Ryskin, Gregory (1983) A Numerical Study of Bubble Deformation in Steady Axisymmetric Flows. Dissertation (Ph.D.), California Institute of Technology. doi:10.7907/rrsq-e746. https://resolver.caltech.edu/CaltechETD:etd-04132004-142806

Abstract

This work is devoted to the development and application of the numerical technique suitable for solution of the free-boundary problems, i.e. those in which the shape of the boundary should be determined as a part of the solution. The technique is based on a finite-difference solution of the equations of the problem on an orthogonal curvilinear coordinate system, which is also constructed numerically and always adjusted so as to fit the current boundary shape. The same orthogonal mapping approach may also be used to construct orthogonal coordinates fitted to boundaries of known but complicated shapes.

The technique is applied to two classical problems of fluid mechanics -- deformation of a gas bubble rising through a quiescent fluid due to buoyancy, and deformation of a gas bubble in a uniaxial extensional flow. For the rising bubble, the shapes and flow fields are computed for Reynolds numbers 1 ≤ R ≤ 200 and Weber numbers up to 20 at the lower Reynolds numbers and up to 10 at Reynolds numbers 50, 100 and 200. The most interesting results of this part are those demonstrating the phenomenon of flow separation at a smooth free surface. This phenomenon does not appear to have been theoretically predicted before, in spite of its importance for understanding the mechanics of free-surface flows.
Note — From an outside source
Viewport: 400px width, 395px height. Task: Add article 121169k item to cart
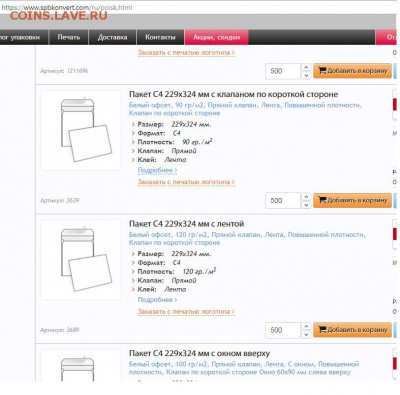(352, 71)
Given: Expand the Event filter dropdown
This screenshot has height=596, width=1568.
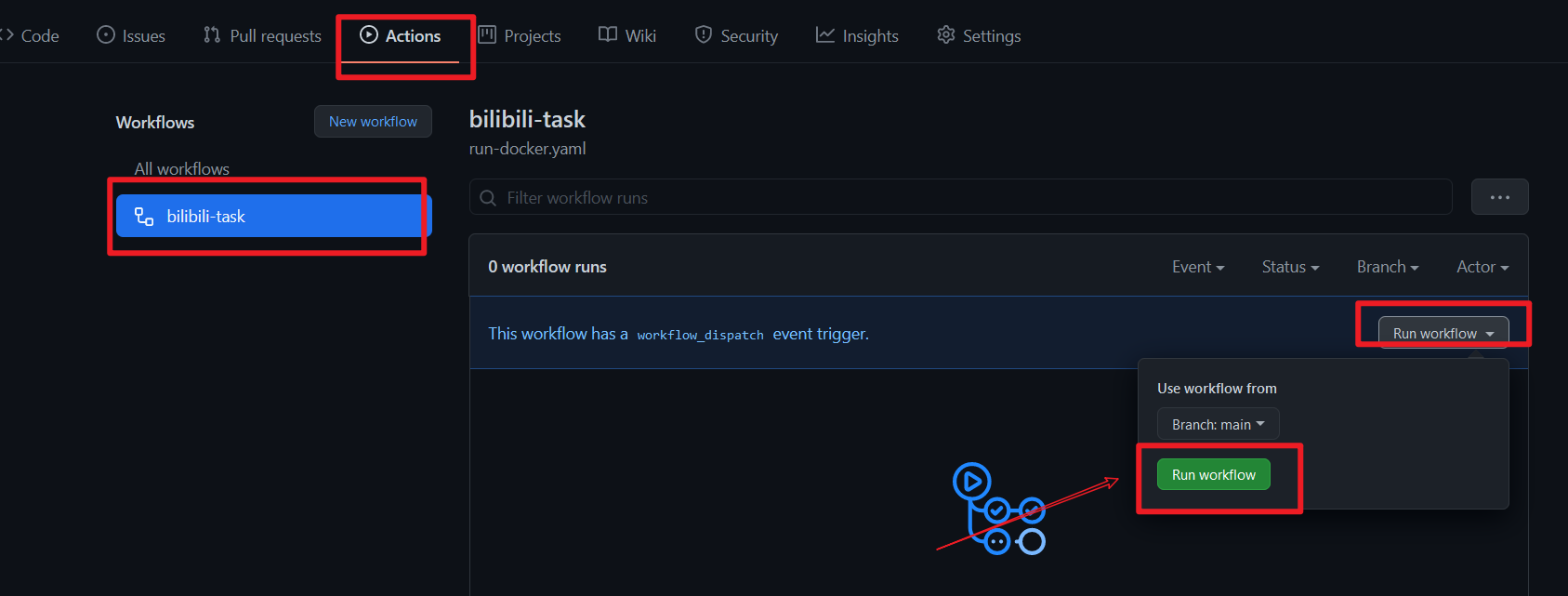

In the case of a bubble in a uniaxial extensional flow, the computations show that at Reynolds numbers of order 10 and higher the deformation of a bubble proceeds in a way qualitatively different from the low Reynolds number regime studied previously; the bubble bursts at a relatively early stage of deformation never reaching the highly elongated shapes observed and predicted at low Reynolds numbers. It is shown also that for this problem the solution at Reynolds number of order 100 is already quite close to the potential flow solution which can be easily obtained using the present technique.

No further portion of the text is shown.